O “Super” El Niño tem 90% de chance de ser “muito forte” nos próximos três meses no Brasil, segundo as previsões mais recentes da CPC/NOAA, agência meteorológica norte-americana.
Entre setembro, outubro e novembro as temperaturas devem ficar acima da média em praticamente todo o país. Mas, massas de ar frio podem derrubar as temperaturas de forma brusca durante o mês de setembro.
Os pesquisadores alertam que eventos de El Niño mais intensos não significam automaticamente impactos mais severos, mas aumentam a probabilidade de que eles ocorram.
Segundo o boletim meteorológico, a região sul, especialmente o Rio Grande do Sul, São Paulo e Mato Grosso do Sul devem receber volumes de chuva acima da média histórica.

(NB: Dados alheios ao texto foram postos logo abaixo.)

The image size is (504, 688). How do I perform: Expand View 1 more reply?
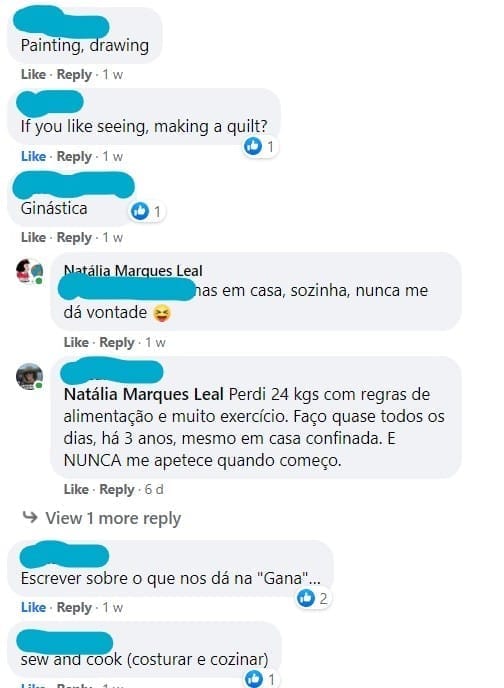tap(113, 518)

Já as regiões Norte e Nordeste devem ter um trimestre mais seco. O centro do país e o sudeste, em atenção o Mato Grosso, Tocantins, norte de Goiás, Minas Gerais e Espírito Santo, também têm maior probabilidade de chuva abaixo do normal.
A combinação de calor e estiagem prolongada nas regiões central e norte do país preocupa os meteorologistas.
O Inmet (Instituto Nacional de Meteorologia) alerta para o potencial de propagação de queimadas, especialmente se o início da estação de chuva atrasar, o que é esperado.
No Pantanal e na Amazônia Legal e no Pantanal o período entre setembro e novembro é normalmente marcado pela transição da seca para o período chuvoso. Mas, a atuação do El Niño deve mudar o cenário.
A previsão é de chuvas abaixo da média no Amapá, em Roraima, no Pará, no Maranhão, no Amazonas, no Acre, no norte do Mato Grosso e nas porções norte e central de Tocantins e Rondônia.
Além da pouca precipitação, os meteorologistas projetam temperaturas acima da média em toda a região.
Essas condições devem manter o solo mais seco e a vegetação mais suscetível ao fogo por mais tempo do que o habitual.